* **Goal of the exercise**:
Down to the last line of the listing, starting at the one with "Instruction: Click the", retype each line exactly. Do not copy the pictures.

* **Supplied data**:
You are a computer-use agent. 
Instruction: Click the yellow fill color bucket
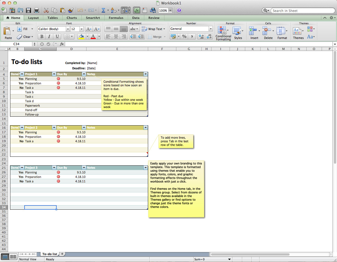tap(81, 36)
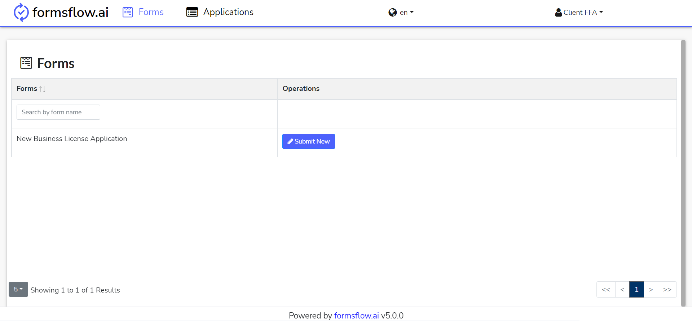Open the page size 5 dropdown

[x=18, y=289]
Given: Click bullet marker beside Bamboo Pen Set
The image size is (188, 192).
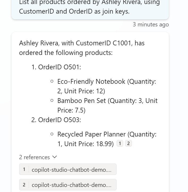Looking at the screenshot, I should click(x=52, y=101).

* **Output for this exercise**:
Instruction: Click the yellow fill color bucket
tap(81, 36)
Open the page size 5 dropdown

[x=18, y=289]
Given: Click bullet marker beside Bamboo Pen Set
The image size is (188, 192).
Looking at the screenshot, I should click(x=52, y=101).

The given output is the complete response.